▶ [Source passage]

Donau City Church in Vienna

This is a sketch of the church of Christus Hoffnung der Welt (Christ the Hope of the World) by Heinz Tesar in Donau City, Vienna, Austria. I sketched this while on my EuroTrip on May 30th, 2005. From the exterior, this “black box” building appears dense, heavy, guarded, untouchable, with “little circles” on it. Walk inside, and it’s an entirely different story. It is light, warm, breath-taking, grounded, calming, open, and thoughtful. The walls, ceilings and furniture is done in a light birch wood. The “little circles” and cubes of glass projecting into the space let light in, creating this airy world. Personally, I love architecture “tricks” and techniques like these. You would never guess the interior from the interior…”never judge a book by its cover…” not that the cover of this wonderful book is unappealing, by no means…it simply tells a different story.

▶ [Records for this exercise]
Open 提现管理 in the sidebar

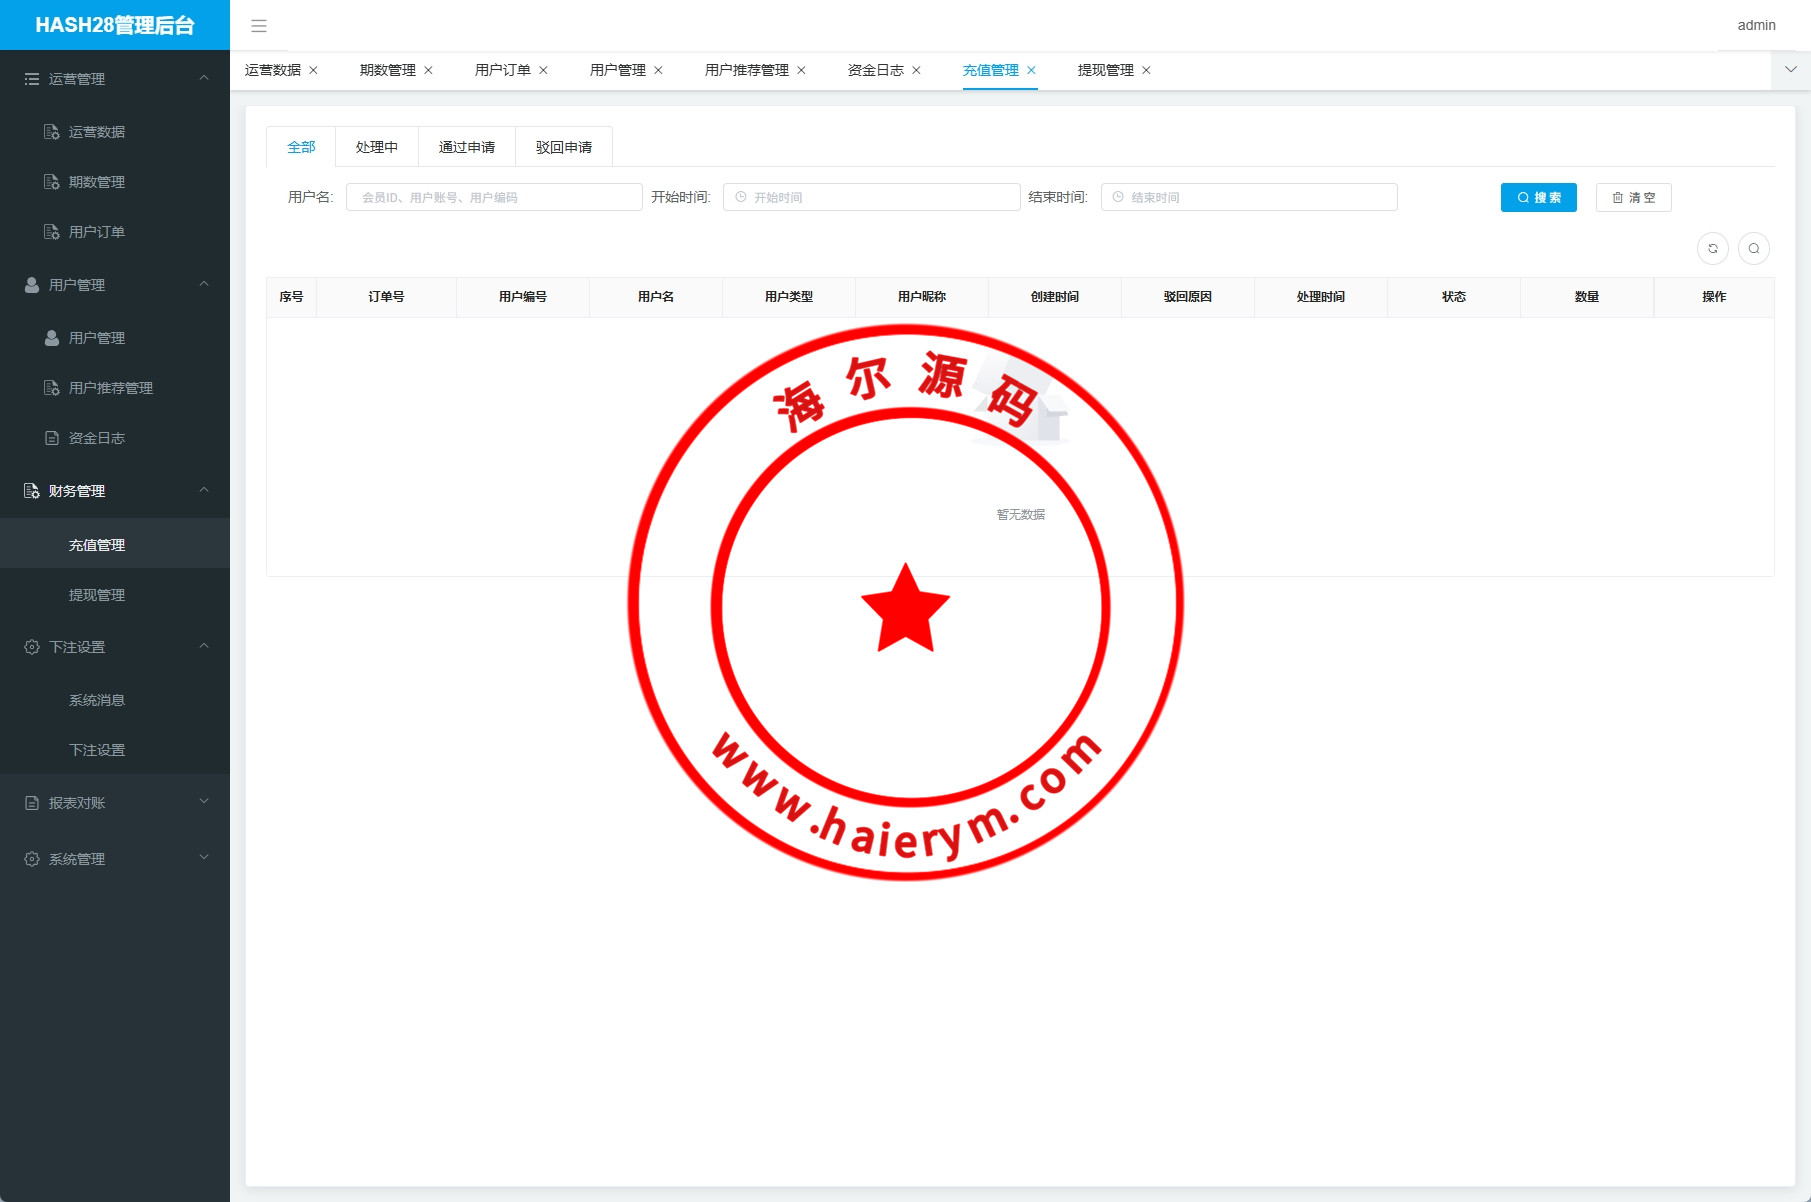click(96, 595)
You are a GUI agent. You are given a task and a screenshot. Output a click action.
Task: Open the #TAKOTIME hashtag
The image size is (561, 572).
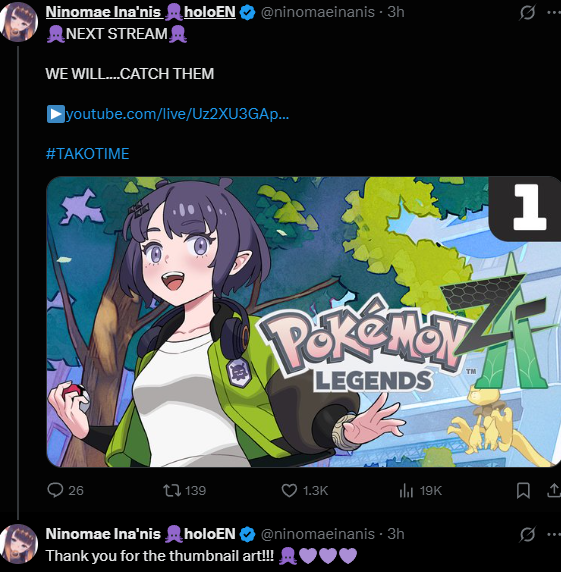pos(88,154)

--

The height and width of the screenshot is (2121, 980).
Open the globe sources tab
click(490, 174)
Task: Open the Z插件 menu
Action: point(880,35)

▶ [Problem set]
- a) What wood is used for the walls, ceilings and furniture inside the church, according to the text about the Donau City church sketch?
- b) From the entries, print the lines starting at the line that has "Open 提现管理 in the sidebar" and ending after the line that has "pos(88,154)". Leave out the pictures.

▶ [Answers for the tasks]
- a) Light birch wood.

- b)
Open 提现管理 in the sidebar

click(96, 595)
You are a GUI agent. You are given a task and a screenshot. Output a click action.
Task: Open the #TAKOTIME hashtag
The image size is (561, 572).
pos(88,154)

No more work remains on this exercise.